**Task:** Where in the data does the word "order" appear? Find those lines and copy them.

[Opening Information section]

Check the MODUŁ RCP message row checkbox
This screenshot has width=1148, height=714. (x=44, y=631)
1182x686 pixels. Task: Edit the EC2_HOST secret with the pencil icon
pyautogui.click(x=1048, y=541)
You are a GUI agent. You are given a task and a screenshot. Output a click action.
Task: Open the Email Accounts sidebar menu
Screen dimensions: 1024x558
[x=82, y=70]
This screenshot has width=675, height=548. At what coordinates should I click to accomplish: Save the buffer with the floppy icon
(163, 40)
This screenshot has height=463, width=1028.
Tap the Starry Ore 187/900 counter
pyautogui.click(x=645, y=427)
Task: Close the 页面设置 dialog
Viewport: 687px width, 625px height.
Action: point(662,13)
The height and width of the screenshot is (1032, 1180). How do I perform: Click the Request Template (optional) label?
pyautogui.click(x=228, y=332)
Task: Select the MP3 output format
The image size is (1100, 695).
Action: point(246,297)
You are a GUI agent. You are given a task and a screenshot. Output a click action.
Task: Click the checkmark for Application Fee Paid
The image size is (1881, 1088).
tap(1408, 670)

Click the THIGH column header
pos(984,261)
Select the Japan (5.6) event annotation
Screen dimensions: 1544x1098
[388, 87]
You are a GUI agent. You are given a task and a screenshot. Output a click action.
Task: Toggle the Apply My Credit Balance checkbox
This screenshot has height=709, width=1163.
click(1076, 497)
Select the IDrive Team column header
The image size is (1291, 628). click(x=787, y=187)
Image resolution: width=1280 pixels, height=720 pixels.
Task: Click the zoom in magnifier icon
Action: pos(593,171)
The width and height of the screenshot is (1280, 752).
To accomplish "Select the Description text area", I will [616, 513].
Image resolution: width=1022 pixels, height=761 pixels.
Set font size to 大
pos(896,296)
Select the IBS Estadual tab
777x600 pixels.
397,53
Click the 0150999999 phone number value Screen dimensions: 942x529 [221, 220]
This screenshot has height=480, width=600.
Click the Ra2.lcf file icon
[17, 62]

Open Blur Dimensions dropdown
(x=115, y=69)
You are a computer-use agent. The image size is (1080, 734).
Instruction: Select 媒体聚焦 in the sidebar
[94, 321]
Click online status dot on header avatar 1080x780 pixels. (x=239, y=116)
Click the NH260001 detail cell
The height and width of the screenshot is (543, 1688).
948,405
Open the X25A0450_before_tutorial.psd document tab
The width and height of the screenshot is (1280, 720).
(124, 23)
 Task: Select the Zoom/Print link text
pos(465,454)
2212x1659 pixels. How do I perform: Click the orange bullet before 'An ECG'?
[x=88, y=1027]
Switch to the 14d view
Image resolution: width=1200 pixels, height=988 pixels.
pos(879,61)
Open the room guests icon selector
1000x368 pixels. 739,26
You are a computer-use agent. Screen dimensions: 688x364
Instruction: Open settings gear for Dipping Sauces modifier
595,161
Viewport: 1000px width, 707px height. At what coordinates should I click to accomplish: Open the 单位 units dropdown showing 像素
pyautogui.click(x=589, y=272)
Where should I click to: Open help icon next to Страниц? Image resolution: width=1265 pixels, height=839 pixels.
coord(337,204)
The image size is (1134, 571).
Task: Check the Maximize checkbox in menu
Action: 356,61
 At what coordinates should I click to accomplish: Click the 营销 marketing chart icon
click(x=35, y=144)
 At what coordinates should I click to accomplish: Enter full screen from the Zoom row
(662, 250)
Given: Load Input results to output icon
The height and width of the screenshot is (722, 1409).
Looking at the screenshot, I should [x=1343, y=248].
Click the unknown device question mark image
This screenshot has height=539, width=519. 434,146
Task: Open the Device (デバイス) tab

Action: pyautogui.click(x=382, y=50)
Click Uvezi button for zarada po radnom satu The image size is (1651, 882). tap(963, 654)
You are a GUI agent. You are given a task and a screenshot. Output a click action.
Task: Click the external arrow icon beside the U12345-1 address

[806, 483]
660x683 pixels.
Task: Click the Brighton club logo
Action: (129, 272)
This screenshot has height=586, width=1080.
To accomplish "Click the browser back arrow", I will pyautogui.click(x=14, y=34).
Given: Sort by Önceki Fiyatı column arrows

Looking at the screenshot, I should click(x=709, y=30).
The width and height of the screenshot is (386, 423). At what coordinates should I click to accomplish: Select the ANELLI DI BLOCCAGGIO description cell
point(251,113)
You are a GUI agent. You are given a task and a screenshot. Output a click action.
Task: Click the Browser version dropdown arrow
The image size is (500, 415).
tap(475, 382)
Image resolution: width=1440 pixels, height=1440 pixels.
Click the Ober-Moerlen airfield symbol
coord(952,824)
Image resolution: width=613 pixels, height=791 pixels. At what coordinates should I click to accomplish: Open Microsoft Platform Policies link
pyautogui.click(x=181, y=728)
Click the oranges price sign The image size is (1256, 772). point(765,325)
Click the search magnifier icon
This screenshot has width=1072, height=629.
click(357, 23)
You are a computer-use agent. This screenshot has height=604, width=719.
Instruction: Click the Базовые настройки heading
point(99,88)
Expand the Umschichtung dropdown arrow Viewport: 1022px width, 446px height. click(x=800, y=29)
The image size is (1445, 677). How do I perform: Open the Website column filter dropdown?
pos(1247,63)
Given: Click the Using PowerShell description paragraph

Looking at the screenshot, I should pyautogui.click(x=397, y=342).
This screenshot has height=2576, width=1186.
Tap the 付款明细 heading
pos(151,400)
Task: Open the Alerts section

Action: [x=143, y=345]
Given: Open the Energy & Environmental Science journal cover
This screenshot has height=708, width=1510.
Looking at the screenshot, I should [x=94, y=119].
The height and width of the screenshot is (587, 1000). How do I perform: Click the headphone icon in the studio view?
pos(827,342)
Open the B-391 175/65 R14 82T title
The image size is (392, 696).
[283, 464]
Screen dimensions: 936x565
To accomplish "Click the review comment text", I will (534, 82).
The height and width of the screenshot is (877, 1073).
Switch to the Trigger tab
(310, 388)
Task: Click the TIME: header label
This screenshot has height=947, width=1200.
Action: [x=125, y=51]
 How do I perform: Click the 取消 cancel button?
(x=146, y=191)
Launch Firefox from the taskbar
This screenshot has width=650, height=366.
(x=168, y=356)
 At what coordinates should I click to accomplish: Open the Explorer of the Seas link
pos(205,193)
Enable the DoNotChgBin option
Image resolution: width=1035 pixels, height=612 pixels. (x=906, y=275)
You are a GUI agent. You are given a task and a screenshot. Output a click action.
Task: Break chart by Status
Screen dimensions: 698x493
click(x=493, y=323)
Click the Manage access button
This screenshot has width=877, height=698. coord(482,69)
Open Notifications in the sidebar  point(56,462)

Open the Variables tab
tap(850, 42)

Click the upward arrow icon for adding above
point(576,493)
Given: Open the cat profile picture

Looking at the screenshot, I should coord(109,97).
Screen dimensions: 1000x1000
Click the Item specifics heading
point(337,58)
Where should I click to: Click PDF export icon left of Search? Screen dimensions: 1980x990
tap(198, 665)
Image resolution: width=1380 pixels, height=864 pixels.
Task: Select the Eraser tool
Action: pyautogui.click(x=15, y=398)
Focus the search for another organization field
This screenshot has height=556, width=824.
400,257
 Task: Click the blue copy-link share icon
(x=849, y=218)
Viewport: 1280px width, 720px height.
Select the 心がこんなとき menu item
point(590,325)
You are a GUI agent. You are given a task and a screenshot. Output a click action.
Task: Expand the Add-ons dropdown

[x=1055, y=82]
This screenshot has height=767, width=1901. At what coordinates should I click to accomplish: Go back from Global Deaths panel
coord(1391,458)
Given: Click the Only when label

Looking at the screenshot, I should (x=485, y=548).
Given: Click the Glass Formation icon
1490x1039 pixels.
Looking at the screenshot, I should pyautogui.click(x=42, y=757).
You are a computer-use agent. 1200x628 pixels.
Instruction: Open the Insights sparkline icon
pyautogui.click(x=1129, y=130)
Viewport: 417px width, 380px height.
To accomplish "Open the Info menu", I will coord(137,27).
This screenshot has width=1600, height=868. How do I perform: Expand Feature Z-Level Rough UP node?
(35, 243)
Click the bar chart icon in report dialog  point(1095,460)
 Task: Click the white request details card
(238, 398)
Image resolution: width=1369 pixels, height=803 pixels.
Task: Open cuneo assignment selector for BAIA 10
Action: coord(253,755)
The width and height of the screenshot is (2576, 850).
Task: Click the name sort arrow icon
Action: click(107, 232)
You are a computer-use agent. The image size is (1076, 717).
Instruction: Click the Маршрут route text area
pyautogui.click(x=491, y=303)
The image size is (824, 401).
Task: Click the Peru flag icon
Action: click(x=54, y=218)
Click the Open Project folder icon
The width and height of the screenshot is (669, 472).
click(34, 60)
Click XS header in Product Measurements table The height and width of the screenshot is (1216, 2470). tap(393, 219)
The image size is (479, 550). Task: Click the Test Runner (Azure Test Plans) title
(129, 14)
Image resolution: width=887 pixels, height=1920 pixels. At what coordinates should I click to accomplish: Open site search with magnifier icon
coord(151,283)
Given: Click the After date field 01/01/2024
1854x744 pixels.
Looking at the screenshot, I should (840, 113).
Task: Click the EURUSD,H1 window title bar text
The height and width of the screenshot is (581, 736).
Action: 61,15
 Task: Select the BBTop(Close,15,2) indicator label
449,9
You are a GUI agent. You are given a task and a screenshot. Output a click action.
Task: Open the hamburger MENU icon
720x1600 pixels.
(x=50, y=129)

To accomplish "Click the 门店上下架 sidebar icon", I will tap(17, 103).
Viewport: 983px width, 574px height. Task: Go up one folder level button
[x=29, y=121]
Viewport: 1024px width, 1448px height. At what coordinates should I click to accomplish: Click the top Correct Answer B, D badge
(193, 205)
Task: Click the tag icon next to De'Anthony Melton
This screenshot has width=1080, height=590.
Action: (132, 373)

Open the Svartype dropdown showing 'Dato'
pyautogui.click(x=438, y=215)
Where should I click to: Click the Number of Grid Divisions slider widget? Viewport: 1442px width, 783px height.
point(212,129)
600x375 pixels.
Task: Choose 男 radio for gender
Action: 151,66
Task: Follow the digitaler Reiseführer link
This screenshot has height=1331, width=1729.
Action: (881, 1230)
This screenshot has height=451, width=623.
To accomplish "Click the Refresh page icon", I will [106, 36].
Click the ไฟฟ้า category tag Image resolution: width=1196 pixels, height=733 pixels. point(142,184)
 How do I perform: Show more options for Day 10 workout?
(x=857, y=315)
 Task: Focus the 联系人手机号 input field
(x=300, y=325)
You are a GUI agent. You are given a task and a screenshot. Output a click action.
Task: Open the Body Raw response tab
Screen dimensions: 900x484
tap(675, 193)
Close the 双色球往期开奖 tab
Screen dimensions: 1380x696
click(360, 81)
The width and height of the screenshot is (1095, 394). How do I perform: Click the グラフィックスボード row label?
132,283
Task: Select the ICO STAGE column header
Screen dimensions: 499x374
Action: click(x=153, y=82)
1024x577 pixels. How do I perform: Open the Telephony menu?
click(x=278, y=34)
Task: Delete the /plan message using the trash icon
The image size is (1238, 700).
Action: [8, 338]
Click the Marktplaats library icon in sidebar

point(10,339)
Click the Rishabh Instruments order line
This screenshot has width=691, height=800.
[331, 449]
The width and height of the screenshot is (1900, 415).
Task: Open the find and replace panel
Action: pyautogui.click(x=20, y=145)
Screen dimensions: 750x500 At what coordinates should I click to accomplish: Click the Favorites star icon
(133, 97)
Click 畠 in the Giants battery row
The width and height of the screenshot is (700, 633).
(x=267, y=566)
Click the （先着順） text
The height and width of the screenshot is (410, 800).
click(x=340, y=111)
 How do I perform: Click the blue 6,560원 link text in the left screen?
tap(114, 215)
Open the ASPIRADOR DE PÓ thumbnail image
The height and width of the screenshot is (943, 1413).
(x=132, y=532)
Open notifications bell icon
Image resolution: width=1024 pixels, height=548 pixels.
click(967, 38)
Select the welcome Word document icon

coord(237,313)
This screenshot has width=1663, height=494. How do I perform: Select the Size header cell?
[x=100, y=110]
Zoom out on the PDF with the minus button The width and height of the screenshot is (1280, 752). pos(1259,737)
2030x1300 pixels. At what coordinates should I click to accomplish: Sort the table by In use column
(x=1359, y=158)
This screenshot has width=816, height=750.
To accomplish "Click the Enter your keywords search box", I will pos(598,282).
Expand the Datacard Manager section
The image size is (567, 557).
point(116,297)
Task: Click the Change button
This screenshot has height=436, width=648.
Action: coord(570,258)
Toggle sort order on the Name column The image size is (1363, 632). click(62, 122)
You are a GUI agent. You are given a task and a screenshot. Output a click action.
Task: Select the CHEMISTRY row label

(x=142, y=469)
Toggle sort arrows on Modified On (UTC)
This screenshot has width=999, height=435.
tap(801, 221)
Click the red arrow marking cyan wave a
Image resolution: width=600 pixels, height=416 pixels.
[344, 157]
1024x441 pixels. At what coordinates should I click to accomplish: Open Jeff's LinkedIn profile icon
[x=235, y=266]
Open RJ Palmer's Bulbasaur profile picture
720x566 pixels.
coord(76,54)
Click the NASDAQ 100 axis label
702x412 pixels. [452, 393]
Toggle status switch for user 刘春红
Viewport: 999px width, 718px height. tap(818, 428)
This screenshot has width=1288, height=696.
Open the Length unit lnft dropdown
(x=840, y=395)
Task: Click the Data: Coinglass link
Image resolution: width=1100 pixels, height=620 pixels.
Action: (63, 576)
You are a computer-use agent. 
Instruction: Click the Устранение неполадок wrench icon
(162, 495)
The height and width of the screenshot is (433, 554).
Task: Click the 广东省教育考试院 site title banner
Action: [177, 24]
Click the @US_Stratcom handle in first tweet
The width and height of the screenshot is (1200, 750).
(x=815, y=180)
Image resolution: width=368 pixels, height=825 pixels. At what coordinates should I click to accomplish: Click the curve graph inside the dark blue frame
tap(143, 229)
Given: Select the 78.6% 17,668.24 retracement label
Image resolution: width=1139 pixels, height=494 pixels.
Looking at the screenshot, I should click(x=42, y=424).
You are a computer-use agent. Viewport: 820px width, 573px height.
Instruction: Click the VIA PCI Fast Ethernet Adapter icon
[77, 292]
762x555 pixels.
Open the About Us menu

[Closing Information section]

**The answer:**
Click the Rishabh Instruments order line
Toggle sort order on the Name column The image size is (1363, 632). click(62, 122)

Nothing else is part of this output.